I am a man; I am not, as far as I am aware, disabled at the moment; and I am not a doctor, so what is my reason for speaking on this subject, as I believe that it is very much up to the woman and parents, not to others, to decide whether to have babies? The reason I speak is because of my experience when I was counsel for the Family Planning Association in Northern Ireland, in a case that went to the Court of Appeal in Northern Ireland seeking to provide guidance to women in Northern Ireland, where, as your Lordships will know, there is no abortion Act in force, only the common law. The problem in Northern Ireland was, and is: what kind of medical service should be provided to those women in a common-law situation without the Abortion Act?
What I discovered during the course of the case and told the Court of Appeal, which was pretty disturbed by it, was that the one situation in Northern Ireland where women can get abortions without having to come to England, Scotland or Wales is on the grounds of foetal abnormality. They do so at common law, and they do so quite regularly. They do so without the benefits or burdens of the Abortion Act. My difficulty with the Bill, but my particular difficulty with the amendment, is that were it or anything like it passed, we would go back to the common law position, which is very uncertain and vague, but encourages the worst thing of all, which is backstreet abortions. The more difficult you make it to terminate pregnancies against the wishes of the woman, the more likely it is that she will be driven to other ways of aborting the foetus. That seems to me profoundly undesirable.
I understand perfectly well where the noble Lord, Lord Winston, is coming from with his amendment, but it cuts down the situation in which abortions are lawful under the Abortion Act and should remain lawful: where there is foetal abnormality but the foetus is unlikely to die when born. It should not be our function to limit the circumstances in which there can be a termination, given all the safeguards in the Bill about the medical profession and its ethics, which the noble Lord has talked about. Therefore, although I agree entirely with his speech, I cannot support his amendment.

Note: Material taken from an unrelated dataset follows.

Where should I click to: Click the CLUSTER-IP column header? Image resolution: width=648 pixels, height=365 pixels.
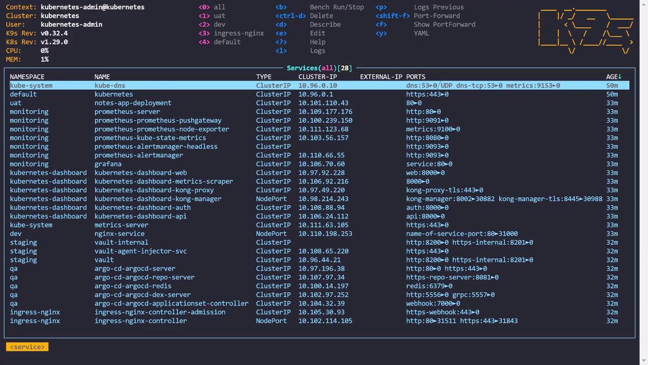(317, 77)
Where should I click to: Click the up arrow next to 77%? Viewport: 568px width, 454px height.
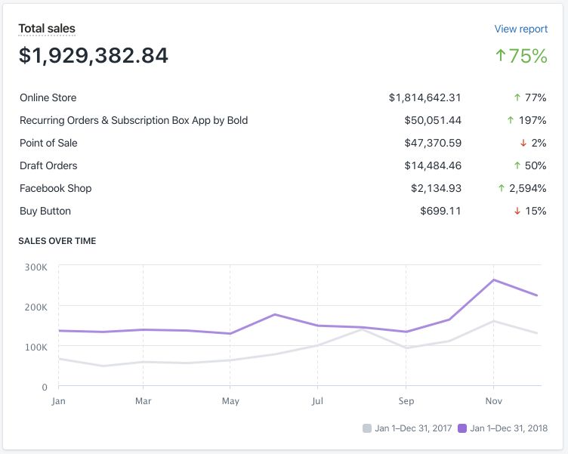click(517, 97)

My Lords, I did not intend to speak to the amendment, but I have to stand up as a fellow medical practitioner—if a very humble one—to say that whenever the noble Lord, Lord Winston, speaks on his subject in this Chamber, he makes me feel young again. I am again a medical student listening to one of the best profs give a superb tutorial, and I thank him for that, because it was extremely useful. I add only a couple of things. I get very tired of people arguing that doctors assist women towards having an abortion—that somehow they want to get on with it, are complicit and do not allow women enough time. In my experience as a family planning doctor, and even when I was a Member of Parliament, I never came across examples of this. Women are listened to very carefully and allowed to make up their own mind. Allowing women to have the choice is essential.
A number of people say that women are terribly upset and traumatised after they have had an abortion. That is, again, a rarity. Usually, if they have had the right counselling and right termination, when they have had the abortion for whatever reason—particularly in the cases we are discussing this afternoon—there is a sense of great relief at being able to get on with their own lives. If the Bill went through we would be taking that away from a large number of women and I would deplore that.